- [EXTRACT TO READ]

--- START ---

Fam Pract Manag. 2001 Nov-Dec;8(10):12.
To the Editor:
Unfortunately, “Is It Time to Reexamine Family Practice?” [September 2001, page 43] came too late for this 39-year-old former family physician.
After 10 successful years, I left practice because of demoralization due to managed care attitudes and policies, frustration over my patients’ changing mindset and genuine fear for my future security.
The PPO reimbursement in my area is atrocious, and our HMO payments are eaten up by the associated overhead expenses. When I left, eight employees in my office were doing work that wouldn’t have been necessary were it not for HMO rules.
The changing attitude among my patients was the largest disappointment. They came in less for my expert medical opinion than for referrals for an MRI or to other specialists. They paid less for their services and felt more entitled, and became less accountable for their own health in the process.

--- END ---

- [SUPPLIED ENTRIES]
--- START ---

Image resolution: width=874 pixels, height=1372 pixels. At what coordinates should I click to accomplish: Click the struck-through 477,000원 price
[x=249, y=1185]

--- END ---
--- START ---

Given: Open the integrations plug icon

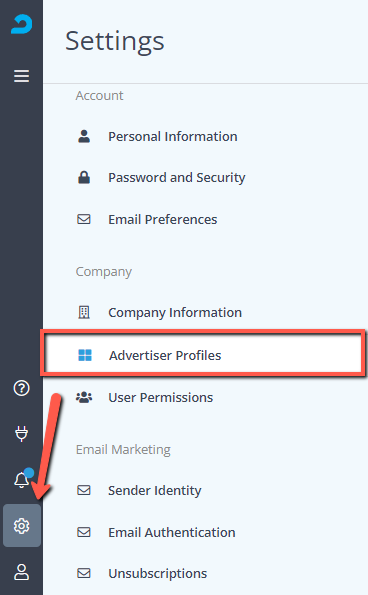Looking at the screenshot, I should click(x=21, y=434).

--- END ---

Write the next part of the letter about leaving family practice, starting after its last sentence. You won't need the rows for anything here.

Lastly, I feared the marginalization of the family physician. I did 70 percent less than I was trained to do because of lack of time, patient pressures to see a specialist and lack of payment for my service. It became clear to me that I did little more than what a nurse practitioner or physician assistant could do. After coping with an overwhelming sense of loss, I decided to pursue another dream of mine in the pharmaceutical industry.
I admire those family physicians who have stayed to fight. But I believe the action plan is poorly aimed. The public needs to be educated about HMOs. They have enjoyed unopposed propaganda while we wage a time-consuming battle in our offices. The proposed patient bill of rights is grossly inadequate, and will result in a dramatic shift of wealth to the legal profession. The Academy needs to speak to family doctors on the front lines – not the ones quoted in the article with fancy titles who are paid by institutions.